By Lynne Fitzsimmons
The Keen Women’s Commuter looks just like the company’s regular sandals. It has a comfortable, removable “metatomical” foot bed, a bumper to protect toes, and it’s quick-drying because the mesh won’t absorb water.
The Commuter isn’t noticeably wide, yet it fits my wide forefoot very comfortably. It is much stiffer through the ball of the foot than non-cycling Keens, but it’s still slightly more flexible than my road shoes. I found the Commuter to be relatively comfortable for walking. In fact, this is the first cycling sandal or shoe I haven’t wanted to immediately change out of after a ride.
I bought a size 7 1/2, a half-size larger than normal for me because 7 was a bit short. The Euro size on the 7 1/2’s matches up with the sizing on my other cycling shoes, so that might be the best size predictor.
Like other Keen sandals, the Commuter has adjustable elastic laces. The pull loops in the front and rear are reflective.
The 2-bolt SPD-compatible sole let me easily install Speedplay Frog cleats. Like in walkable MTB-style cycling shoes, the cleats are recessed in the soles so they shouldn’t contact the ground. However, I can hear my Frog cleats touch just a bit when I’m walking on asphalt or concrete and down ferry ramps.
I wore my Commuters for commuting last winter. Covered by wool socks (no booties), my feet weren’t too cold even in the mid 30s (2C) — at least for my short 3.6-mile (5.8-km) ride to work.
At the other extreme, I wore these sandals in the mid 90s (35C) without socks for an hour. My feet got a little sticky toward the end of that ride. But the sandals won’t become too stinky thanks to Keen’s antimicrobial foot bed that prevents odor, staining and deterioration. If cleaning is necessary, the sandals are machine washable using the gentle cycle.

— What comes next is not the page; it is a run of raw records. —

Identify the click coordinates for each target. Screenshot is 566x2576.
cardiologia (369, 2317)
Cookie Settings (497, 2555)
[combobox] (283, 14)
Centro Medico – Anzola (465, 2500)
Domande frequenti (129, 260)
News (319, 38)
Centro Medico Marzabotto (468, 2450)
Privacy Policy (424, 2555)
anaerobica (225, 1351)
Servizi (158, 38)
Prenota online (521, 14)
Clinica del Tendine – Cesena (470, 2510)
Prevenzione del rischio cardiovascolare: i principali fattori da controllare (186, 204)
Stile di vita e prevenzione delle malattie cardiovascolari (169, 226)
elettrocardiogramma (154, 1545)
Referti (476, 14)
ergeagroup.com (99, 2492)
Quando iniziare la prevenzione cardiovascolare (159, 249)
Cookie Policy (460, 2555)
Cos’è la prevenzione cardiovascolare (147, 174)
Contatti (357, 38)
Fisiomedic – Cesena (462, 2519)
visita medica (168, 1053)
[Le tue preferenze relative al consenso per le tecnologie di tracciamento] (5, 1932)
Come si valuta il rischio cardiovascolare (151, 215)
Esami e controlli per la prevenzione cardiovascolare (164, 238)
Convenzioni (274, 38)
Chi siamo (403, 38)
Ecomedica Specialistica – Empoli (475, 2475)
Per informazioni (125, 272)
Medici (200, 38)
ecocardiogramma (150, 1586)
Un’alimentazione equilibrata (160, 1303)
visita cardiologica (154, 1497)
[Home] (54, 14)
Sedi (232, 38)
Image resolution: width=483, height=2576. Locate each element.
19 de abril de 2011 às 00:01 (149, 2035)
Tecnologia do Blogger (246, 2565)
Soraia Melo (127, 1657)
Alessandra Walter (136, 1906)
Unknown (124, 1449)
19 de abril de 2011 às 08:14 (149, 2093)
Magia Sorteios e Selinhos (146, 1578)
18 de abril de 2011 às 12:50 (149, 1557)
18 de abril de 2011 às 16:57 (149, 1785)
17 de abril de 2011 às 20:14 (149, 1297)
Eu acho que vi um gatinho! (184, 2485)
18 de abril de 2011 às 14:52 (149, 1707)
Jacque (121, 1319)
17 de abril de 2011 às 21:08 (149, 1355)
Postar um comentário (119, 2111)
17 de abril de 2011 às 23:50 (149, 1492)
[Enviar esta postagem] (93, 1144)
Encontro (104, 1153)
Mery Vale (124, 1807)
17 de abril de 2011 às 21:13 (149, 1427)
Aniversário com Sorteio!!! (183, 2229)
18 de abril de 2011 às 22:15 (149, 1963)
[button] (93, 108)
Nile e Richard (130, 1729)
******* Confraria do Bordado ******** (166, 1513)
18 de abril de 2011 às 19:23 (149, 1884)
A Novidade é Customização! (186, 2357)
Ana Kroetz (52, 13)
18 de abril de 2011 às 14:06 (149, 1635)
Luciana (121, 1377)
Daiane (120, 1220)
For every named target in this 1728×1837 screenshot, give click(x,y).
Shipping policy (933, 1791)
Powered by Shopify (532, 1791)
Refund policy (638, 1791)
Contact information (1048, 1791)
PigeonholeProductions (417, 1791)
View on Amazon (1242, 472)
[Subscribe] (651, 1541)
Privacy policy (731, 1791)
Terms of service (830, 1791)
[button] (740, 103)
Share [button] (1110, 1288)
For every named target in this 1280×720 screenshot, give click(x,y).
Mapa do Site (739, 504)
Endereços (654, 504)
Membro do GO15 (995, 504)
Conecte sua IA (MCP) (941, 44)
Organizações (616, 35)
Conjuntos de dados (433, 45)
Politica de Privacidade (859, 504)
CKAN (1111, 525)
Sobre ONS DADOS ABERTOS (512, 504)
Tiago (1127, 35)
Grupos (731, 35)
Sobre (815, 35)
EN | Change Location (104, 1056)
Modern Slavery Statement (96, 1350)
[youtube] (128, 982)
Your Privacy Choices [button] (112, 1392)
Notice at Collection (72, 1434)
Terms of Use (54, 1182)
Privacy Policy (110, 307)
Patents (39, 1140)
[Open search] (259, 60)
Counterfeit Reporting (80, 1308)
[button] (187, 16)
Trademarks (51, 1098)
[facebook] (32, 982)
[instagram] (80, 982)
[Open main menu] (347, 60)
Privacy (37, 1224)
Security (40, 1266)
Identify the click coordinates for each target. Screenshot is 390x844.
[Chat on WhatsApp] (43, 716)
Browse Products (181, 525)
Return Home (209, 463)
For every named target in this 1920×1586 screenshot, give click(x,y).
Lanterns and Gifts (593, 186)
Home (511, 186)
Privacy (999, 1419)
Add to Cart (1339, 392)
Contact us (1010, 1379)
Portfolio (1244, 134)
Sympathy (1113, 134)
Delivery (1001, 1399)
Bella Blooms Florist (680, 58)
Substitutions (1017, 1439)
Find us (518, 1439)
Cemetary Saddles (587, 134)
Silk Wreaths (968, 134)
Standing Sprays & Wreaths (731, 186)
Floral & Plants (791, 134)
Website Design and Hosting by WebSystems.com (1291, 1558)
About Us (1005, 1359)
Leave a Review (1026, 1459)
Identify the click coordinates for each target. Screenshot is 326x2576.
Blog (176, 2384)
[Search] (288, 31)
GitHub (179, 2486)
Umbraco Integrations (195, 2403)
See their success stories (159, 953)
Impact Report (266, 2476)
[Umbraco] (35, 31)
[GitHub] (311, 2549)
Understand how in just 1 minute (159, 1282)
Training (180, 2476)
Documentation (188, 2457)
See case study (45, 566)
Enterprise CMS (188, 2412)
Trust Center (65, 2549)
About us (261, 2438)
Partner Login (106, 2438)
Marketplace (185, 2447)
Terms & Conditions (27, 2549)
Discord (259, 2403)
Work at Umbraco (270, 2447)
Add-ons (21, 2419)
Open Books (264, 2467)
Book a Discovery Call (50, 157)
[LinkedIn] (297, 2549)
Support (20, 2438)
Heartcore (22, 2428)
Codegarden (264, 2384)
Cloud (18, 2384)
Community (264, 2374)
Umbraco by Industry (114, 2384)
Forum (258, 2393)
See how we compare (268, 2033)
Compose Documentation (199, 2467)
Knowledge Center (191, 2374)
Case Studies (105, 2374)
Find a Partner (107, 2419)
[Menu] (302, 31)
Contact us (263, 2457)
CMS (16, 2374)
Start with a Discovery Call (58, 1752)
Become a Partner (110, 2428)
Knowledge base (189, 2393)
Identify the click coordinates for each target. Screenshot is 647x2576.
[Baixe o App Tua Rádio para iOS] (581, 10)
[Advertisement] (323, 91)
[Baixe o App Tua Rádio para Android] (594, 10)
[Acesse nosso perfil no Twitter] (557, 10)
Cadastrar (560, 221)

Also during sizzling weather, I wore my Commuters with summer-weight wool socks for a 10-hour century ride. There were brief periods when my soles felt hot, but all I had to do for relief was wiggle my feet. One instep was a little sore after that ride, but it was fine the next morning.
My longest ride in these sandals was 230 miles (370 km), completed in 24 hours. The temperature ranged from the low 40s to low 50s (6-12C) with occasional rain. I wore Sugoi Resistors booties part of the time and found that they fit easily over these sandals, which are a bit slimmer than Shimano’s popular version.
My feet got soaked and cold during a cloudburst when I didn’t have the booties on. But I had packed a pair of dry socks and all was good again after I put them on. Otherwise, my feet weren’t uncomfortable at any point during the long, chilly overnight ride. The sandals adjust easily to accommodate any sock thickness.
I found the Keen Women’s Commuter sandals to be comfortable for riding and walking, and stylish enough to wear in a variety of off-bike situations. I wouldn’t hesitate to use them for a ride or multiday tour of any length. In fact, I’ve worn regular cycling shoes only once since I bought these sandals about 8 months ago.
Are these cycling sandals still being made? If so, where can they be purchased?
Road Bike Rider says
I don’t think Keen makes cycling sandals anymore, but if you search for Shimano cycling sandals, they do make some for both men and women.